I gave ravioli a try a while ago and I must say the result was not really impressive!
Yesterday I felt inspired again, or more simply, the weather was so miserable that I felt like doing nothing else than staying at home and treat myself with some nice food and a movie.
I tried to make “sagne” a kind of pasta typical from the Abruzzo region in Italy and whose main feature is the total lack of eggs – it is in fact one of those everyday “poor dishes”, but still so incredibly tasty, not to mention the fact that making and eating them was a sort of trip down to memory lane.
All you need is some plain white flour (the version with rye flavour is also very good though), salt and water: mix all the ingredients until the dough is not too sticky anymore and you can start using a rolling pin to roll the dough out into a circle. The thickness can vary depending on your tastes, I personally prefer it a bit thicker so that when you cook it it stays more crunchy and al dente.
Once it is rolled out and you reach the preferred thickness, leave it to dry for about 1 hour (or more, it depends on how dry is the room) – make sure it is quite dry before rolling and cut it or it will just get a super messy and sticky result!
You can now start folding it (as if you would like to make a pasta tube) and cut it into stripes – I cut mine around 1.5 cm wide. Then put it in a tray and let it rest for another 30 minutes, making sure to sprinkle some flour so that the pasta stripes do not stick to each other.
Time to cook it and enjoy it: bring water to the boil, add salt and then the pasta. It will cook very quickly, as soon as it starts floating you can drain the water and dress the pasta (be quick, or it will stick!).

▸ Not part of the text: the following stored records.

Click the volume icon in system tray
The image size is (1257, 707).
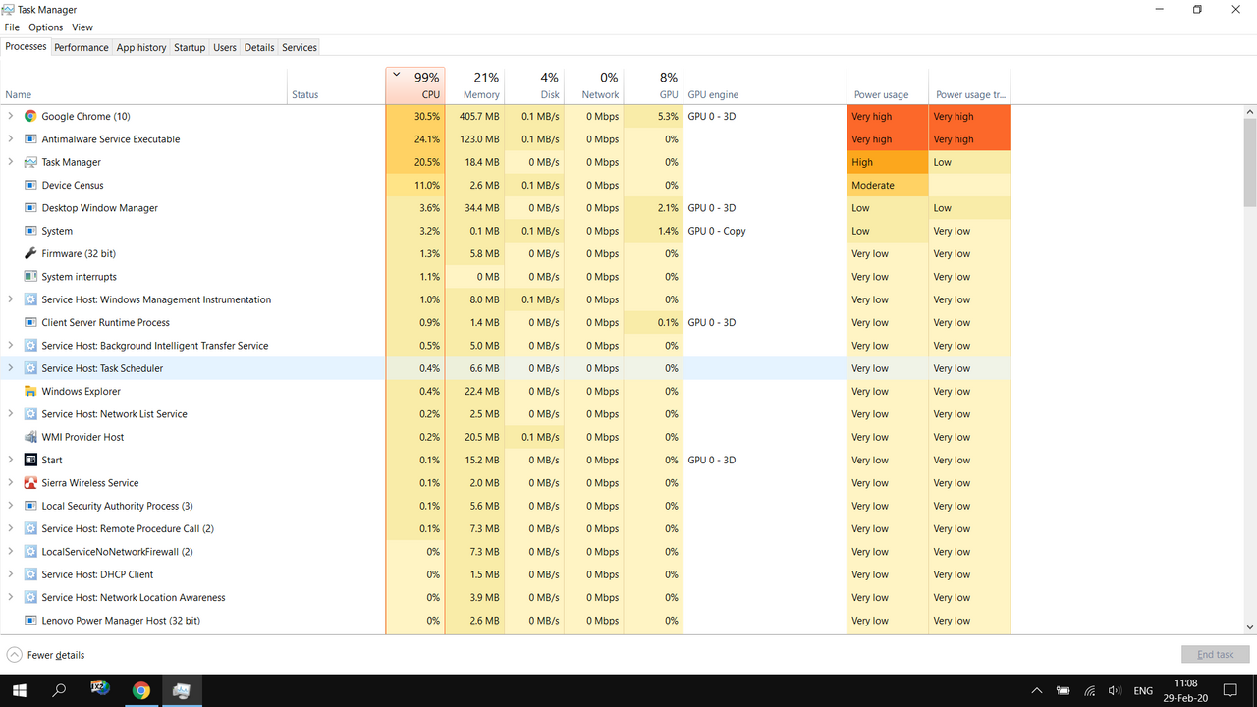tap(1115, 691)
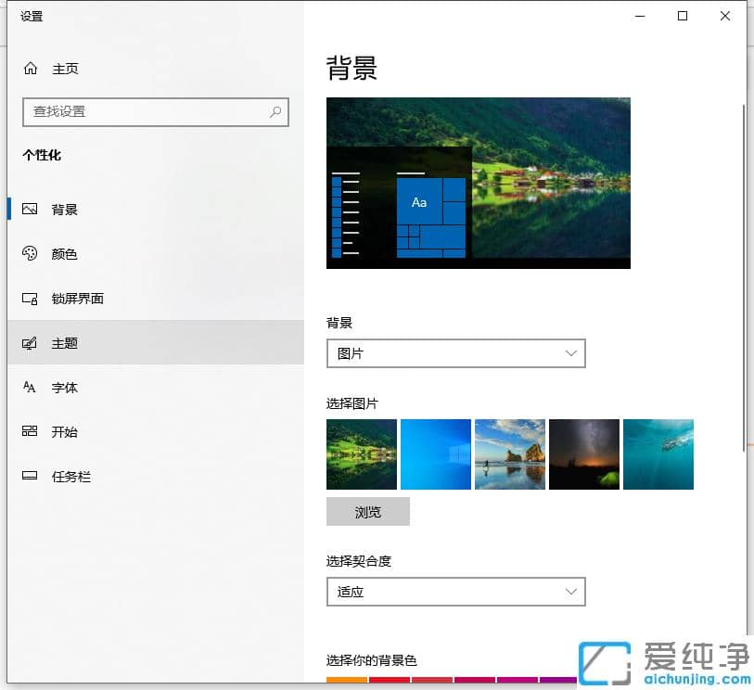754x690 pixels.
Task: Open 颜色 settings via the palette icon
Action: coord(31,253)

I dressed mine with some garlic and chilli tomato sauce and percorino cheese sprinkled on top, YUMMY!
Today I want to share with you one of the most famous dish of the Roman culinary tradition: pasta alla gricia.
When it was first invented it was considered a “poor” dish, which was generally prepared by shepherds which were simply using the ingredients that were easier for them to find.
It could be considered the ancestor of pasta alla amatriciana, in fact it has all the ingredients in common except for the tomato sauce (probably because pasta alla gricia was invented much earlier, when tomatoes were still unknown in Europe!).
Easy and quick to prepare but incredibly tasty.
All you need is some bacon (better if guanciale, but in case you don’t have it, bacon can do! well, sort of…), grated pecorino cheese, olive oil, pepper and of course spaghetti!
In terms of quantity, I would suggest around 70-80 gr of bacon per 100 gr of pasta. The amount of pecorino it really depends on your tastes, but the more you put, the creamer and tastier the pasta will be.
How to prepare it: cut the bacon in small stripes or cubes and let it cook in a pan with some olive oil until it is crunchy and golden (once it is cook, you can throw away some of the cooking oil. I like to do so because the pasta will be less greasy!).
Boil the spaghetti and once they are ready add them to the bacon, sprinkle the pecorino and some pepper all over. Make sure spaghetti are “al dente” or they will get all sticky once you will try to mix them with bacon and pecorino.
Tip: in order to have a creamy result, add some of the pasta cooking water.
That’s all! Quick and easy as I promised.
Try it and let me know what you think! 🙂
Perfect for a summer day. This recipe is easy and super quick, but the taste is still rich and awesome. I really love this kind of pasta, the only little problem is that it tends to get cold quite quickly, so make sure you serve it immediately when it is ready.
I am not going to specify the quantities for each ingredients because it really depends on the amount of pasta you are preparing.
For the sauce you will need:
a few cherry tomatoes;
a few portobello mushrooms;
a bit of onion finely chopped.
For the topping:
Pour the oil and the onion in a pan and stir fry gently for a few seconds. Then add the chopped mushrooms and when they are almost ready add the tomatoes cut in halves. Don’t overcook them or the mushrooms will turn too dark and the tomatoes will mash. You should also make sure it doesn’t get too dry or the whole dish will be just sticky and impossible to eat. Add some salt according to tastes.
In the meantime cook the tagliatelle. Drain them when they are still al dente and make sure you save part of the cooking water, because you might need it later when mixing the pasta with the sauce in case it is all too dry. Put the tagliatelle in the pan and mix together for a few second on a low heath.
Once the pasta is well mixed with the sauce, add the parmesan, pepper and finish with some rocket on the top.